Clinical characteristics: The 17q12 recurrent duplication is characterized by intellectual abilities ranging from normal to severe disability and other variable clinical manifestations. Speech delay is common, and most affected individuals have some degree of hypotonia and gross motor delay. Behavioral and psychiatric conditions reported in some affected individuals include autism spectrum disorder, schizophrenia, and behavioral abnormalities (aggression and self-injury). Seizures are present in 75%. Additional common findings include microcephaly, ocular abnormalities, and endocrine abnormalities. Short stature and renal and cardiac abnormalities are also reported in some individuals. Penetrance is incomplete and clinical findings are variable.

Diagnosis/testing: The diagnosis is established in a proband by detection of the 1.4-megabase heterozygous recurrent duplication at chromosome 17q12 by chromosomal microarray testing or other genomic methods.

Management: Treatment of manifestations: Those with developmental delays, cognitive disability, and/or behavioral issues should be evaluated by a neurodevelopmental pediatrician or clinical psychologist/psychiatrist. Seizures should be managed by a neurologist using standard practice. Feeding therapy as needed. Individuals with vision, endocrine, cardiac, and/or renal abnormalities should be managed by the appropriate specialist.

Surveillance: Regular assessment of psychomotor development is recommended for all children with the 17q12 recurrent duplication as well as psychological evaluation in both affected children and adults. Monitor for new-onset seizures, growth and nutritional assessment, and assessment of family needs at each visit.

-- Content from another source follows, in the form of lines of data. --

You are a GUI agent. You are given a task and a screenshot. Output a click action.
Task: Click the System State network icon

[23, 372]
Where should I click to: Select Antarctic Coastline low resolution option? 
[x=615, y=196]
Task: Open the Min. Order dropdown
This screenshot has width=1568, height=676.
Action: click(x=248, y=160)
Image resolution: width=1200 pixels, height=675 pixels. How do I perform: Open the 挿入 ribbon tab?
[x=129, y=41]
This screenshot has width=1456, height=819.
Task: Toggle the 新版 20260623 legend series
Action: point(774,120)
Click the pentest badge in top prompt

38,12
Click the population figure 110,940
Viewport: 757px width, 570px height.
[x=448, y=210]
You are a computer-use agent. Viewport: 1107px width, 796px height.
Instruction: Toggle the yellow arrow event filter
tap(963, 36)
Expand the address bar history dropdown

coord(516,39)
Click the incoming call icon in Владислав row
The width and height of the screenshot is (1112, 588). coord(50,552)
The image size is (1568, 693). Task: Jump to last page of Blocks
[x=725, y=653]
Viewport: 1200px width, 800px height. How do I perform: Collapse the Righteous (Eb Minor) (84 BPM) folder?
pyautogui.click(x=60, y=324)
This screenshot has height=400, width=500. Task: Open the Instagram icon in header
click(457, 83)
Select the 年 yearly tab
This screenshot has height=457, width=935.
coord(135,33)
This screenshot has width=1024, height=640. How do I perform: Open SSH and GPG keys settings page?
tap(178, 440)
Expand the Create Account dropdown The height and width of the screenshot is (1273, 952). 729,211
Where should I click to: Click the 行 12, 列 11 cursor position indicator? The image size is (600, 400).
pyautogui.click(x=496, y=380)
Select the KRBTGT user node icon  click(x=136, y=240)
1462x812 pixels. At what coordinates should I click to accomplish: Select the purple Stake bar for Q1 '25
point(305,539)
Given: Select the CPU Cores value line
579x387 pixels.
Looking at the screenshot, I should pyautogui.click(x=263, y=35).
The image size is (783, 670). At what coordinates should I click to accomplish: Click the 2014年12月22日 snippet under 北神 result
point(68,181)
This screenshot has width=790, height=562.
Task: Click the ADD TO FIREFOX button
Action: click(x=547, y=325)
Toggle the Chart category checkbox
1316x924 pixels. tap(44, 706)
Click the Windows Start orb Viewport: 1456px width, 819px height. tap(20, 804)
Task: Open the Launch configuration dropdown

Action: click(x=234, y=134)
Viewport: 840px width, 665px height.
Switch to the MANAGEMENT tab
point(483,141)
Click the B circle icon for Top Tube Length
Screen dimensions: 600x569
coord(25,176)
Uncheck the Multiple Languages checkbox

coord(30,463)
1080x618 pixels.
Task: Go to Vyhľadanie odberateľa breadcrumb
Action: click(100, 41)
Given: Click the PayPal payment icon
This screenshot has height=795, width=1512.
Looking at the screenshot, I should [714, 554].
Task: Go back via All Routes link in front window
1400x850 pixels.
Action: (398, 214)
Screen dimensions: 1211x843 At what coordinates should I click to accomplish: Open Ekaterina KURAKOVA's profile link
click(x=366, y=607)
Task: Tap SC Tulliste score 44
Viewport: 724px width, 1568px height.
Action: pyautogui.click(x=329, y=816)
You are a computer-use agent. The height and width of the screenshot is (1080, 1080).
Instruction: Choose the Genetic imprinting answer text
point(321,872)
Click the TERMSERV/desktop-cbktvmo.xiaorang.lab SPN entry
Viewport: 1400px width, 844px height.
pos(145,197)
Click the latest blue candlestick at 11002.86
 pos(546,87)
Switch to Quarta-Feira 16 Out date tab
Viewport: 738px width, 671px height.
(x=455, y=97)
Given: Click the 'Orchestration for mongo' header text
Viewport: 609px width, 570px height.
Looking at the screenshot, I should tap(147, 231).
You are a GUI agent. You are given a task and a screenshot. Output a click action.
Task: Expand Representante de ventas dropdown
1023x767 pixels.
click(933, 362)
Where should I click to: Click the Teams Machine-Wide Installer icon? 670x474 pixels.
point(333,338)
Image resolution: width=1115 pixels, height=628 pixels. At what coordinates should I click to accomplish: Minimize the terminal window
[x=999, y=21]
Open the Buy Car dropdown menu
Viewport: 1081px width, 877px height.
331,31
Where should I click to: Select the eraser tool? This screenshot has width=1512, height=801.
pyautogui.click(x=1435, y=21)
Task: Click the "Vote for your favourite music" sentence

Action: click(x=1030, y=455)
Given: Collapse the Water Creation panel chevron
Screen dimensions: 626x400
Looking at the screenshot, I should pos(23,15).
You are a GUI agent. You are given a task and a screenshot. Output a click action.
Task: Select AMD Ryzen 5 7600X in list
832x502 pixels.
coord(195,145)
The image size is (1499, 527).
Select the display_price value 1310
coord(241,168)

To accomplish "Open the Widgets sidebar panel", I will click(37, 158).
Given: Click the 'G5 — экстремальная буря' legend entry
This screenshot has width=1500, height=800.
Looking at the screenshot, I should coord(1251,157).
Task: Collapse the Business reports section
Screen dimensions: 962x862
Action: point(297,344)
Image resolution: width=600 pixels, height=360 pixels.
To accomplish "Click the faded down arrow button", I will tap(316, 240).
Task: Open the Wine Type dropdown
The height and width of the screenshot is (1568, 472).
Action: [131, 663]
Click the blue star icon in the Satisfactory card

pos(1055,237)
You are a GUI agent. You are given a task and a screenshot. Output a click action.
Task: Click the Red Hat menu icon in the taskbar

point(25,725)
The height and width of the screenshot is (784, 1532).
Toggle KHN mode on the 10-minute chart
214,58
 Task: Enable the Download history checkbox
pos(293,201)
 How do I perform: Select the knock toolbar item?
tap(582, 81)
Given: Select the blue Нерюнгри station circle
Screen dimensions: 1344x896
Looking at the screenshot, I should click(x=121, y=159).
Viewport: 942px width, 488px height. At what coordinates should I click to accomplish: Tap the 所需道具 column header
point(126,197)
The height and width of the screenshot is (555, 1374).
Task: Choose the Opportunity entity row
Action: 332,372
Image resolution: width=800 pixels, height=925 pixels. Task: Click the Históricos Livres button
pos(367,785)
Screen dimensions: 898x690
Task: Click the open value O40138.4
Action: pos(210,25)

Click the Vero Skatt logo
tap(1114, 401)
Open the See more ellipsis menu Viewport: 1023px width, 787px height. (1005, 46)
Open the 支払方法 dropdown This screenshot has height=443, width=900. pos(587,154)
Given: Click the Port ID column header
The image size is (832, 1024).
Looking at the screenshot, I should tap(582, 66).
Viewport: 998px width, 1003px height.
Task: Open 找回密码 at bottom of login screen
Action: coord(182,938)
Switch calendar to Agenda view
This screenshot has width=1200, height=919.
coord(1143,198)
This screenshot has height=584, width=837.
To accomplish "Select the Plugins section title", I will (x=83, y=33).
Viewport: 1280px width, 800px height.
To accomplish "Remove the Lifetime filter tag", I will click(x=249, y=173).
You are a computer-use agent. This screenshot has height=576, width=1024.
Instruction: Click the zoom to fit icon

Evaluation of relatives at risk: Presymptomatic diagnosis and treatment is warranted in at-risk relatives to identify as early as possible those who would benefit from close assessment/monitoring of developmental milestones in childhood or psychological assessment/intervention through adulthood.

Genetic counseling: The 17q12 recurrent duplication is inherited in an autosomal dominant manner, with approximately 10% of duplications occurring de novo and approximately 90% inherited from a parent who is often minimally affected or phenotypically normal. Prenatal testing for an at-risk pregnancy requires prior identification of the duplication in an affected family member. Interpretation of results from prenatal testing is challenging given the inherent difficulty in accurately predicting the phenotype.